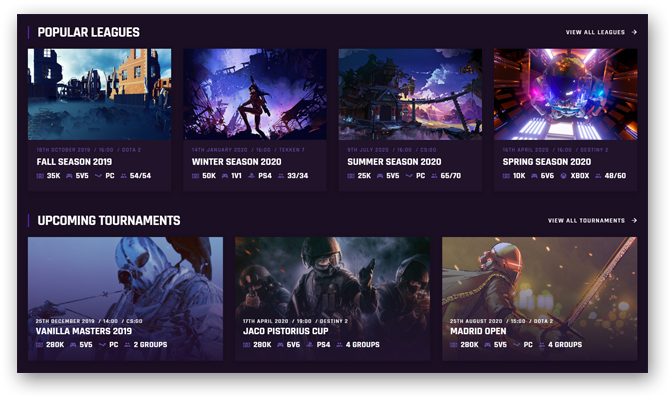
Task: Click the participants icon next to 54/54
Action: click(x=122, y=176)
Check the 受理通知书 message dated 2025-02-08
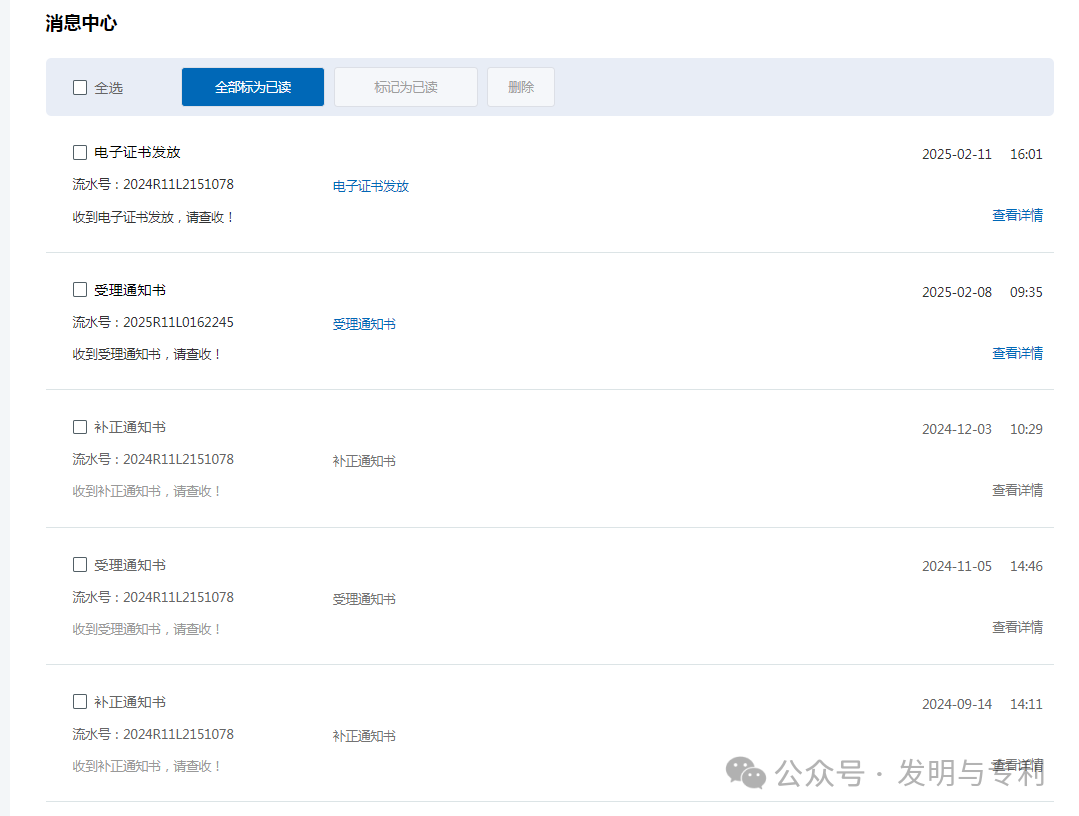Viewport: 1079px width, 816px height. click(79, 289)
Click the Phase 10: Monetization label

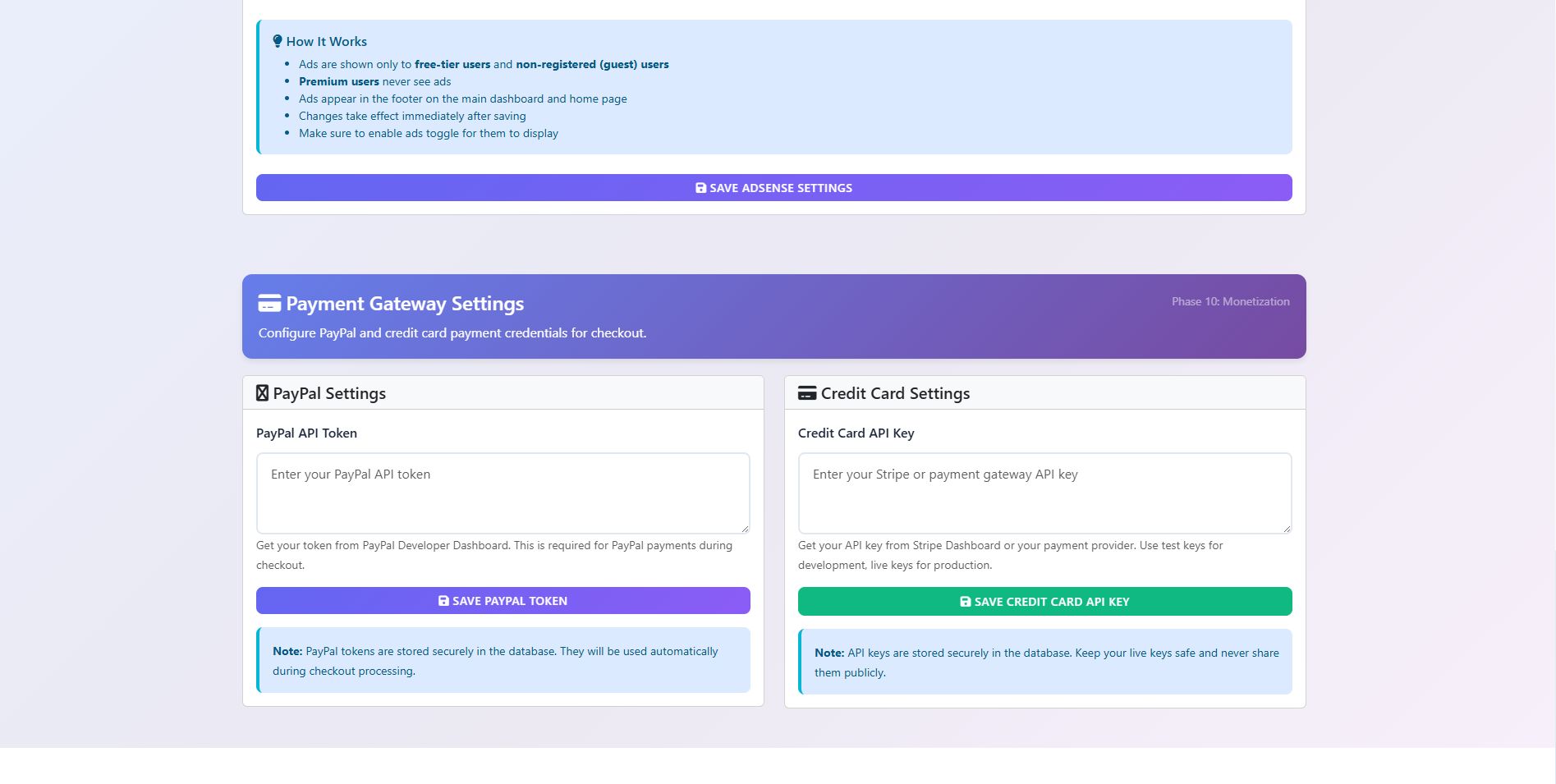click(1230, 301)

+---+

*Written task*:
Arrange the listing as a Markdown table with the columns "Number" and "Entry", starting at the line that contains "Check the 受理通知书 message dated 2025-02-08" and stopping after the final line of the listing, with both ends included. Omit blank lines and leave the pictures out.

*Result of the exercise*:
| Number | Entry |
|---|---|
| 1 | Check the 受理通知书 message dated 2025-02-08 |
| 2 | Viewport: 1079px width, 816px height. click(79, 289) |
| 3 | Click the Phase 10: Monetization label |
| 4 | click(1230, 301) |